An ambulance arrived and paramedics tried to give her tablets but she couldn’t swallow them. The ambulance took her away but Surenkhor said he was told he couldn’t go with her due to Covid restrictions.

Gardaí contacted Surenkhor later that day to say that her condition had worsened and he was brought to hospital to see his wife.

She did not recover, Surenkhor said, and was pronounced dead nine days later.

Counsel for the accused did not cross-examine the witness.

The accused, who can’t be identified as he is a minor, has pleaded not guilty to the murder of Tserendorj but guilty to her manslaughter on 29 January 2021. The State did not accept his plea.

He has also pleaded guilty to producing a knife and to attempting to rob Tserendorj on a walkway between George’s Dock and Custom House Quay in the IFSC, Dublin on 20 January 2021.

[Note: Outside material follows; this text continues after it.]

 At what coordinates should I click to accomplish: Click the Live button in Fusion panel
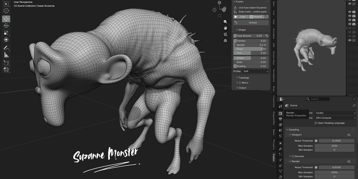pyautogui.click(x=241, y=17)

Earlier, Assistant State Pathologist Dr Heidi Okkers told Gillane that a single stab wound partially severed Tserendorj’s internal carotid artery, cutting off the blood flow to her brain and causing her death. The injury had entered the neck about 2cm below the right ear lobe.

Dr Okkers told defence counsel Michael O’Higgins SC that injuries to the internal carotid artery are less common than injuries to the external artery, which takes blood to the face rather than the brain. She agreed with O’Higgins that the stab wound was not directly on the artery and did not fully dissect it. She further agreed when O’Higgins suggested there was “an element of misfortune in this injury”.

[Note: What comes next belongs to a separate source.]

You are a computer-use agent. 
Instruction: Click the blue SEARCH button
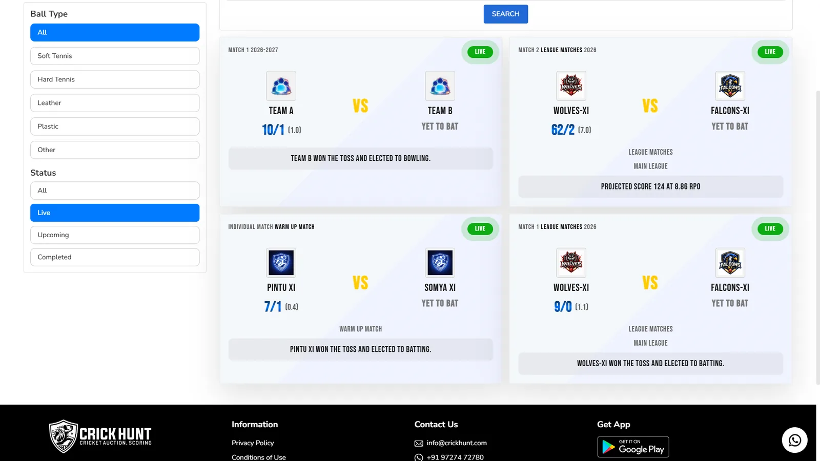click(x=505, y=14)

Dr Okkers also told Gillane that the injury Tserendorj suffered does not cause immediate collapse and in some cases a person can remain conscious for up to two hours. She said this would explain how Tserendorj was able to walk from near the CHQ building on the quays to Connolly Station where she met her husband and spoke to paramedics.

She also said that a knife which gardaí showed to her could have caused the injury to the deceased’s neck.

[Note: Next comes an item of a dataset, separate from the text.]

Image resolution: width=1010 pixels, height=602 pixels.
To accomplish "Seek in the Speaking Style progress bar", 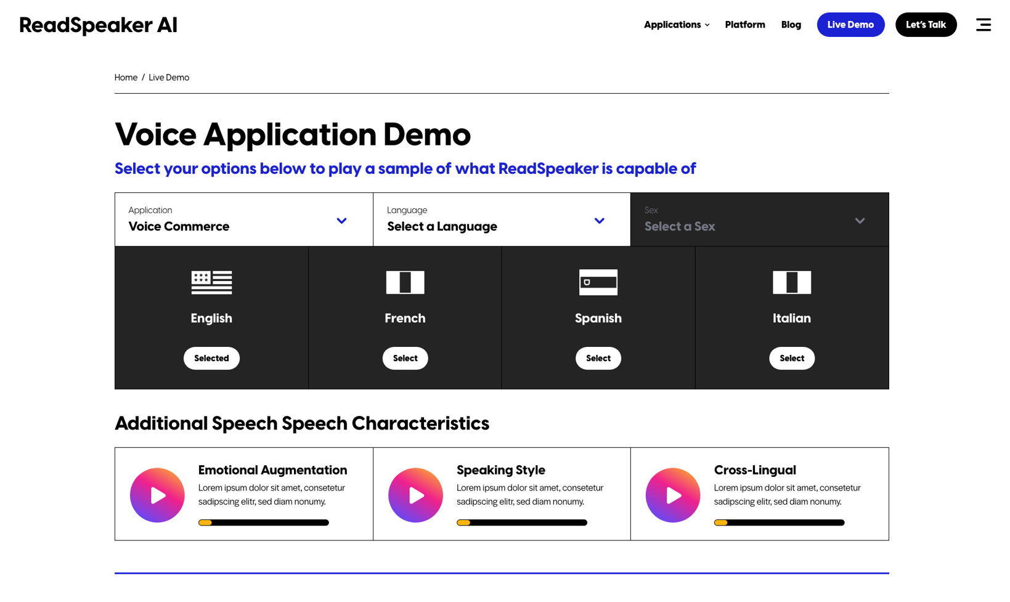I will [521, 523].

Besides the injury to her neck, Tserendorj was healthy and had no respiratory problems or heart disease, the pathologist said.

Ambulance

Paramedic James Eagers told Gillane that when he checked Tserendorj’s vital signs at Connolly Station they were all normal and she initially seemed calm, although she was struggling to speak.

He could see the injury, about the size of a five cent piece, below her right ear but it was not bleeding. He gave her a dressing to hold against it.

He said the decision was taken to bring her to hospital so she said goodbye to her husband and Eagers put her on a trolley and gave her an oxygen mask.

In the ambulance she became more distressed, seemed like she was panicking and was finding it difficult to breathe.

On arrival at the Mater, about three minutes after they left Connolly Station, she was taken immediately to the resuscitation room where Eagers noticed her lips were starting to turn blue before he handed over her care.

Dr Elizabeth Little told Gillane that she was the most senior member of the emergency team at the Mater on the night Tserendorj was admitted.

She said medics used a variety of specialist equipment to help her to breathe, used chest compressions and a defibrillator to restart her heart, and gave her blood. Once her heart restarted, Tserendorj was taken to an operating theatre to find out where the wound had penetrated.

Dr Jennifer Hastings told Gillane that she is a consultant at the Intensive Care Unit and five days after Tserendorj was admitted, she ordered an MRI scan to assess the degree of brain injury she had suffered.

She said the scan showed that the brain had swollen so much it was extending out of the base of the skull.

When medics turned off her sedation, Tserendorj’s heart rate and blood pressure became unstable so she was sedated again and put back on life support.

Four days later, Dr Hastings carried out further tests which showed that the patient’s brain had suffered irreversible damage and she was declared dead at 5.24pm that afternoon.

Surenkhor had been at his wife’s bedside the entire time, she said.

The trial continues in front of Ms Justice Mary Ellen Ring and a jury of seven men and five women.

Comments are closed as legal proceedings are ongoing.